In which I discuss the weather

People tend to say that “Hell has frozen over” when something incredibly unlikely or unusual has taken place.

I’m starting to wonder if Hell is actually already frozen over. What makes us think it’s typically a warm place, anyway? From what I’ve seen, living in this ‘Arctic Vortex’ for what seems like forever, never ending cold, snow and bitter wind are certainly seem to be eternal torment or punishment.

I’m going to briefly point out that I’m not normally one to complain about the weather. I genuinely appreciate having four very different seasons and the very different pleasures and challenges that come with each. Spring has lots of rain but it also sees the return of all kinds of animals. Summer can be sticky and smelly, but there’s something really encouraging about feeling the sun on your face (and most of us look better with tans, let’s be honest). Autumn, however brief, always seems to have the perfect mix of crisp, fresh air and bright colours, but the days start to get noticeably shorter. And then there’s winter – cold, snowy and serene.

Now that that’s taken care of, it’s time to complain about the weather.

I’ve been pretty good this winter, despite the outrageous conditions. Sure, it’s at least ten degrees colder than seasonal most days – that’s okay, it’s practice for living in Cochrane. And yes, we’ve had way more snow than usual, and it has all come on weekdays, so my husband’s been away at school and I’ve had to shovel it all myself – it’s probably good to get the exercise. And there has yet to be a real thaw, so everywhere I go is a catastrophic carnival of ice, leading to the possibility at any moment that I might fall square on my belly and dent this Little Parasite – I have yet to think of an up side to this one, but I’m dealing with it.

But now it’s the end of February, and winter is threatening to last forever, and I have a problem: my coats are getting dangerously close to no longer doing up.

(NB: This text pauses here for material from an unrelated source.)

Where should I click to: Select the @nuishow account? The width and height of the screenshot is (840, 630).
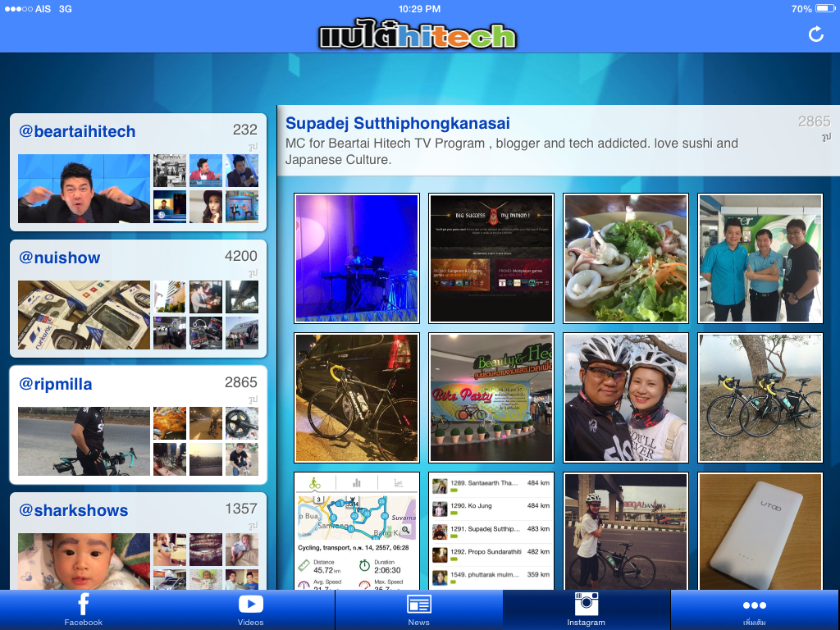coord(138,298)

When I found out in October that I was pregnant, here was my thought process; “Okay, I’ll start getting big around five months, probably. That puts me at the end of February, and my regular coats should do until then. I should be able to get by one what I already own for winter wear, and all of the maternity clothes I buy can be spring- and summer-appropriate, which will cut down on costs.”

Any other year, it would have been a sound plan.

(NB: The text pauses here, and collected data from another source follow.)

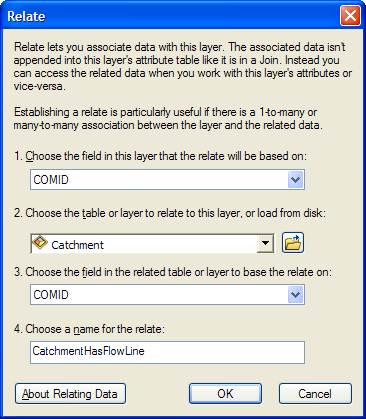
Task: Click the folder icon to load from disk
Action: pyautogui.click(x=293, y=243)
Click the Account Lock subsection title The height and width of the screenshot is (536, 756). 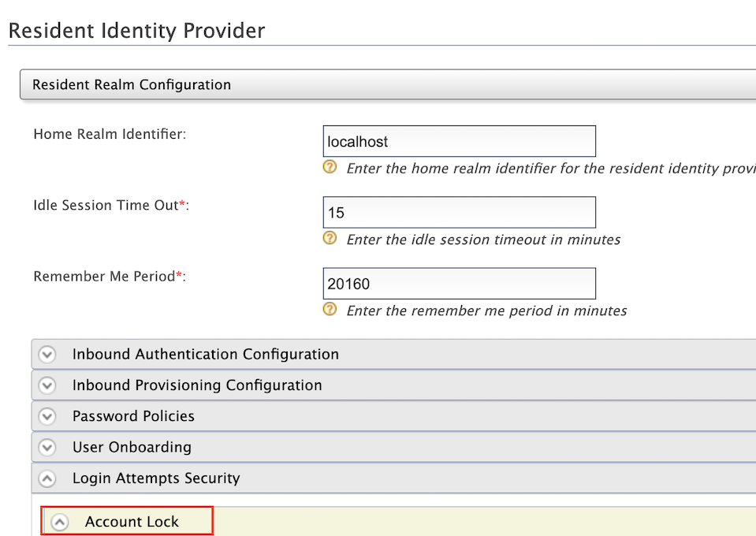point(132,522)
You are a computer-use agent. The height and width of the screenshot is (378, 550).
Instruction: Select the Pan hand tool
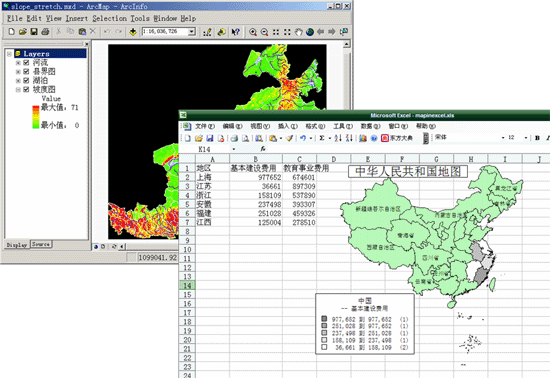(298, 32)
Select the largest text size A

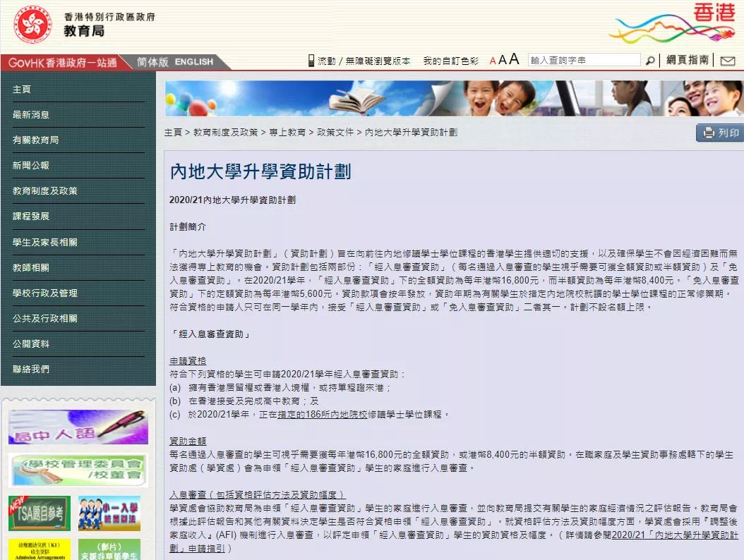(x=514, y=60)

But this year, Hell has frozen over, and all of the clearance winter coats are already sold or put into boxes and shipped to the clothing old folks’ home to live out their final days. If there even is such as thing as maternity long johns, I am quite certain that the beginning of March is not the appropriate time to go looking for them. And the plentiful selection of hoodies that remains in stores is limited to those made of breathable, cute fabrics, not the heavy duty stuff that will protect me from wind chills capable of incapacitating toes.

In short, I think the ship has sailed on being properly prepared for a polar pregnancy.

So, what’s the new plan?

I really don’t know. Stay inside for the next month, I guess. I’m sure work won’t miss me too much, and I’ve got some reading I’d like to catch up on, anyway.